Questions:
• A. Update the Tasmania text starting with "Darlene called the" and going on through "no longer there.", putting "prize" in place of "trophy".
• B. Answer these questions from the Tasmania text.
(i) In what year did the British colonize Tasmania?
(ii) What was George Augustus Robinson's trade in London before he became a missionary?
(iii) Until what year did Truganini's bones remain on public view?

Supplied text:
● ● ● ● ● ● ●

After the British colonized Tasmania—then still called Van Diemen's Land—in 1803, the relationship between the settlers and aboriginals turned sour within a very short time. The Tasmanian aboriginals were seminomadic. They lived completely off the land, returning each year to shellfishing grounds in one season and to kangaroo-hunting grounds in the next. The settlers began eating up all the aboriginal people's food, killing kangaroos en masse with guns and dogs. And frequently when the aboriginals would return to a coastal spot they had been living in for perhaps thousands of years, they would find it occupied by settlers and soldiers. These encounters led to bloodshed and exposed aboriginals to
European diseases to which they had no immunity. At first the colonial government maintained a policy of détente with the native people. But by the 1820s, the situation had completely deteriorated. In 1828, aboriginals were banned from entering settlement areas and some settlers interpreted the ban as a shoot-on-sight policy. In 1830, the colonial government staged an exercise known as the Black Line. Colonists, convicts, and soldiers marched across the settled parts of Tasmania in a long line in an attempt to capture any and all aboriginals in their path. Though only two aboriginal people were captured during the seven-week-long sweep, the Black Line effectively drove the aboriginals permanently from their ancestral homes around the colonial settlements.

It was in response to these hostilities that George Augustus Robinson began to round up Tasmania's aboriginals at the behest of the government. Robinson, who was a housebuilder from London before he turned missionary, thought he could save the aboriginals by moving them to concentration camps in the Bass Strait and converting them to Christianity. An aboriginal woman named Truganini assisted him. Truganini was born in 1812, nine years after settlement, and her clan was decimated by colonization. Her father had been shot by settlers. Her sister had been kidnapped by sealers and later killed. With Truganini as translator, Robinson went around to the furthest reaches of the island, convincing aboriginals (sometimes at gunpoint) to follow him to a better place. Where he took them were isolated islands in the Bass Strait. There, in camps cut off from their way of life, the aboriginal people died at a rapid rate from disease, poor nutrition, and squalid living conditions. In her last years, Truganini became the symbolic last survivor. And when she died in 1876, her bones were taken by the Royal Society of Tasmania, strung up, and eventually put on display like an animal's. They remained on public view until 1947. They were supposed to be the icon of a lost race.

Darlene called the last aboriginal story a convenient fiction. Tru-ganini's bones, which were displayed for “scientific” reasons, were nothing but a trophy, wrapped up in a phony aura of regret. When the Europeans had eliminated the Tasmanian “aboriginal problem” and taken over all the aboriginal lands, they could pretend the aboriginals were no longer there.

“Science will say that I can't be a black woman, because I'm not blackskinned.
I can't be an aboriginal woman, because I can't speak lingo. Science will tell you that we're just descendants or half-castes. That's what I was brought up being called, little half-caste girl.”

● ● ● ● ● ● ●

(Excerpts from a dataset)
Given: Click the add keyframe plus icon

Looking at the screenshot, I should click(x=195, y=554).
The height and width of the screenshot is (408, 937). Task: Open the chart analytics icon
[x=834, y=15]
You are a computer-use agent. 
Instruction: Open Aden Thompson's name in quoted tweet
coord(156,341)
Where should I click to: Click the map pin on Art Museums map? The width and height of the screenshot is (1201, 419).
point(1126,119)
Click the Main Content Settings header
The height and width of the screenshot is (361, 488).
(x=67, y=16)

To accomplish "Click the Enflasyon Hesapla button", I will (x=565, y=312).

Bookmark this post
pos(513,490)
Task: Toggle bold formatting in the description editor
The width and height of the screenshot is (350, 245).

● ● ● ● ● ● ●

Task-by-task answers:
• A.
Darlene called the last aboriginal story a convenient fiction. Tru-ganini's bones, which were displayed for “scientific” reasons, were nothing but a prize, wrapped up in a phony aura of regret. When the Europeans had eliminated the Tasmanian “aboriginal problem” and taken over all the aboriginal lands, they could pretend the aboriginals were no longer there.

• B.
(i) 1803
(ii) He was a housebuilder.
(iii) 1947